5. Restart the decentralized exchange
III. Summary of program advantages
A solid foundation of value:
USTCV2 is backed by at least 80% of real assets, solving the “no backing” problem of pure algorithmic stablecoins.
Avoiding the death spiral:
With 0.8 dollars of hard asset backing, USTC’s price will not collapse to zero even if there is a panic. The redemption mechanism becomes a stable ballast.
Empower LUNC, not replace:
The LUNC is a “necessity” for minting new USTCs, and its combustion mechanism ties demand to deflation, rather than being replaced by new money.
Sustainable agreement income:
The spread of 0.2 dollars creates a strong cash flow for the agreement, which can feed back the ecosystem, buy back LUNC, and form a positive cycle.

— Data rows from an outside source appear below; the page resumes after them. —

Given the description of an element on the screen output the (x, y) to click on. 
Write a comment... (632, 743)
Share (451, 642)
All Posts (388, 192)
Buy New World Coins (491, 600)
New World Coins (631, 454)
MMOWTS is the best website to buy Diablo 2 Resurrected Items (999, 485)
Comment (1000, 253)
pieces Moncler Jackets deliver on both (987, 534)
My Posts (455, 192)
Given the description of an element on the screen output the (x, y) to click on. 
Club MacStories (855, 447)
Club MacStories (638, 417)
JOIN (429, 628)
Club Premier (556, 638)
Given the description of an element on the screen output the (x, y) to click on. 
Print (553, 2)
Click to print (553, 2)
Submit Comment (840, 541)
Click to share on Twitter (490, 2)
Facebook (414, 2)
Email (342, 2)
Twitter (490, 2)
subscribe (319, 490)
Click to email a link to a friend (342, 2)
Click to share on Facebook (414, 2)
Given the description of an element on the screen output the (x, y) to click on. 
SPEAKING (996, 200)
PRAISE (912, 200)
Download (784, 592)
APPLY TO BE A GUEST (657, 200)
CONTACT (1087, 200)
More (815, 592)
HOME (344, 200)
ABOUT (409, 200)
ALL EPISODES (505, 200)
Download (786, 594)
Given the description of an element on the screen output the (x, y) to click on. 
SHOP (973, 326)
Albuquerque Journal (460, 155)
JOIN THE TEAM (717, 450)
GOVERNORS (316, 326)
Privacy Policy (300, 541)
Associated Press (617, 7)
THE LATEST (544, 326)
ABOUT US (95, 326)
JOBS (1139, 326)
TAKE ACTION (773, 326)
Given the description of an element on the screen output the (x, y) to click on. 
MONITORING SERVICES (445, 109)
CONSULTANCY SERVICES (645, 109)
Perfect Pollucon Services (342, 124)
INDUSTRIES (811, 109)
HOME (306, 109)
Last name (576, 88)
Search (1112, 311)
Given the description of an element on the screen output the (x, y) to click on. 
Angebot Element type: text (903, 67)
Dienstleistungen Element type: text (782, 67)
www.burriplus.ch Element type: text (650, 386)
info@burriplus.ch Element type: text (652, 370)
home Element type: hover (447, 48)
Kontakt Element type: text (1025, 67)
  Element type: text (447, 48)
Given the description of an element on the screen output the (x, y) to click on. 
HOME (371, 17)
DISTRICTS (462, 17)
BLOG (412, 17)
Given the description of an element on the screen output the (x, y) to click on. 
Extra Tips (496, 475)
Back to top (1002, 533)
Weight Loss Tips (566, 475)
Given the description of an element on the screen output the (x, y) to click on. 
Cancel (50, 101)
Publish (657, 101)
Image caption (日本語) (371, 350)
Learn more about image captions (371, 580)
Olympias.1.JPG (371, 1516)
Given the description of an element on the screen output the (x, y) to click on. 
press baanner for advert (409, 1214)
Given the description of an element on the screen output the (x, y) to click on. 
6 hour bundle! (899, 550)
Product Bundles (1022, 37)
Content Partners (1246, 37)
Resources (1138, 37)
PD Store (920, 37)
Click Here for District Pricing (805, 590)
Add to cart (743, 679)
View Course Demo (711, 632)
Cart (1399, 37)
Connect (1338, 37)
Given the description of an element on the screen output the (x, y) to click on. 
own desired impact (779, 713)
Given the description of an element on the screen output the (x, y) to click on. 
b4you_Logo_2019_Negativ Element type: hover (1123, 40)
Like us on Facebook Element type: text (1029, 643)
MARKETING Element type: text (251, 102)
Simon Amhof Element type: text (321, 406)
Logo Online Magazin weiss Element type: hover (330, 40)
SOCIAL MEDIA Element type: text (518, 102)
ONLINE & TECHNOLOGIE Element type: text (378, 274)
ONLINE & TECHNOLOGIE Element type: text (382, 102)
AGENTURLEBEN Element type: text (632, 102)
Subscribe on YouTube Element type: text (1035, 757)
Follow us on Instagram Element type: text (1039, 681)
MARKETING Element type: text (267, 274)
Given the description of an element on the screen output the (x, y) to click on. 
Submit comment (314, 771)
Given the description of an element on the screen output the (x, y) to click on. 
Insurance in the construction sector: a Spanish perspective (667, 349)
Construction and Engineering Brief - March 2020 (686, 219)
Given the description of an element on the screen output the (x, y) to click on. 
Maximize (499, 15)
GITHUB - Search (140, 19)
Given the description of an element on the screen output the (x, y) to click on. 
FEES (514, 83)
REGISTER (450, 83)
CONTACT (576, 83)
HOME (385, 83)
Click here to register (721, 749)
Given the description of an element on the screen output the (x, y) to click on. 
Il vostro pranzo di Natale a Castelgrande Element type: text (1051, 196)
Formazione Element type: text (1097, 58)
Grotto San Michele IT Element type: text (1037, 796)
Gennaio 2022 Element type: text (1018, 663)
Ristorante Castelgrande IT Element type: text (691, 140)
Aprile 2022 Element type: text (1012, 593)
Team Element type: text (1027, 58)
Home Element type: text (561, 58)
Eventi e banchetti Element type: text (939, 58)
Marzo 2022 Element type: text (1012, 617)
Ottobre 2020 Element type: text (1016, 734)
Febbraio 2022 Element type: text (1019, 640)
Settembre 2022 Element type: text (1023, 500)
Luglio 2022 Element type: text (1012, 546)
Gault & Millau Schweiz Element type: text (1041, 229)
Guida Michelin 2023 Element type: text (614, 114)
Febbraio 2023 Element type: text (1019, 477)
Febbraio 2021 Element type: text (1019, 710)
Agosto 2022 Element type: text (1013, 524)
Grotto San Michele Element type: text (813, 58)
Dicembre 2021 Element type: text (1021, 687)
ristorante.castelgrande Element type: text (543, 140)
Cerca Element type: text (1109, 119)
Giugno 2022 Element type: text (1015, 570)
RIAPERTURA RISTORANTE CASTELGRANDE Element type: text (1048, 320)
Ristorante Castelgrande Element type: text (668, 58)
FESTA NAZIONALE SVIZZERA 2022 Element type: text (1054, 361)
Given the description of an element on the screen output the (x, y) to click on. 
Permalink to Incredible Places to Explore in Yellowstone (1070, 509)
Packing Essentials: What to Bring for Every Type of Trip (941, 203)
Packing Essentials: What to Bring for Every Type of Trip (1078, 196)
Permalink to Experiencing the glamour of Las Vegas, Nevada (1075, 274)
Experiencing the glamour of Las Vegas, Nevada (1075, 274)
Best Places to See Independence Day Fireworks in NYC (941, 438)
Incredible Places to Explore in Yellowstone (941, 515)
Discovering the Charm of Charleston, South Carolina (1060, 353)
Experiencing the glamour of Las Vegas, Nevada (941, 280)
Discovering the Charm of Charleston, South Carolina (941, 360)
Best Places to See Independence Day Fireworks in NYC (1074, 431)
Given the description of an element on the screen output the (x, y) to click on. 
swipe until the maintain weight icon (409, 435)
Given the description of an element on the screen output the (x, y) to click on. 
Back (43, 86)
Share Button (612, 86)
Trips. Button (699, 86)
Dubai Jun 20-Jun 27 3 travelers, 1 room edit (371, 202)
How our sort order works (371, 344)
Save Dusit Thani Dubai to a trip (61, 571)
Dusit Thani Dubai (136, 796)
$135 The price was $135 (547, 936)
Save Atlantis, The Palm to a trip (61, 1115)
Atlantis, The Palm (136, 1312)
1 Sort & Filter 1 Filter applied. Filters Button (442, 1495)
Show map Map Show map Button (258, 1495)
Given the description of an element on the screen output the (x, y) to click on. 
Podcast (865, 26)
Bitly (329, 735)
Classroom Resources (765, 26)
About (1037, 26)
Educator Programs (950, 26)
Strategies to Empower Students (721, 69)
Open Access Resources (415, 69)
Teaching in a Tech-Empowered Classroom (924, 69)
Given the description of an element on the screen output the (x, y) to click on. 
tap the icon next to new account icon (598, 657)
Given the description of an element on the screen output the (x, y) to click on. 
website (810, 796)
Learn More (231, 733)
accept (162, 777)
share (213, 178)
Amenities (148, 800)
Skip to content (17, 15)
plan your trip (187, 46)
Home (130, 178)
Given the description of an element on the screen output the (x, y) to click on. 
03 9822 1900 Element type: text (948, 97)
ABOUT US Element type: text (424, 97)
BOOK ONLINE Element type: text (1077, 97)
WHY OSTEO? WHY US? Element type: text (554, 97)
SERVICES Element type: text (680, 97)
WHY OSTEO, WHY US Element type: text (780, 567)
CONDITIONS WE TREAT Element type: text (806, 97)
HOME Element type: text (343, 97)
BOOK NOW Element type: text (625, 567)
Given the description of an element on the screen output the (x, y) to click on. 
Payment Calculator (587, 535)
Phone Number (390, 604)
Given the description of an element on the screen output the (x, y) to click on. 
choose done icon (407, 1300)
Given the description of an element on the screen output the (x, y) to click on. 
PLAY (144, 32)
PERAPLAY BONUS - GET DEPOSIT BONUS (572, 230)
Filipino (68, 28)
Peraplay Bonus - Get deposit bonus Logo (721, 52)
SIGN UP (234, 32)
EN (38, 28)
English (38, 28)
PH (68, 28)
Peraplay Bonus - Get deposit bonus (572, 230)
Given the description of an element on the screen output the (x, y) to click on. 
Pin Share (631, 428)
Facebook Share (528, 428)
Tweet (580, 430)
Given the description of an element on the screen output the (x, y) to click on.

Clear arbitrage boundaries: arbitrage behavior is limited to the range of [0.98 dollars, 1.02 dollars], and is supported by real assets and agreed profits, no longer a castle in the air.
IV. Challenges and Solutions
Challenge 1: Initial liquidity. How to attract users to deposit their first mainstream asset?
Plan: Launch the “Genesis Vault” campaign, and early depositors can receive additional LUNC rewards or a share of future agreement income.
Challenge 2: Cross-chain security. Cross-chain bridge security risks.
Solution: Prioritize the use of the safest, battle-proven cross-chain bridge, and adopt multi-chain asset distribution to spread risk.
Challenge 3: Complexity. This model is more complex than pure algorithms.
Solution: Develop an extremely simple and easy-to-use front-end interface that hides complex mechanisms in the background, making the user experience as simple as using ordinary stablecoins.
Conclusion: This plan successfully transforms USTC from a failed “global currency” experiment to a more pragmatic and powerful “DeFi-native fractional reserve stablecoin”. Instead of pursuing unrealistic grand scale, it focuses on providing the TerraClassic ecosystem with a safe, reliable, and true-value-based medium of exchange and store of value. This may be the most feasible path for USTC and LUNC to rebirth under the premise of respecting history and facing the future.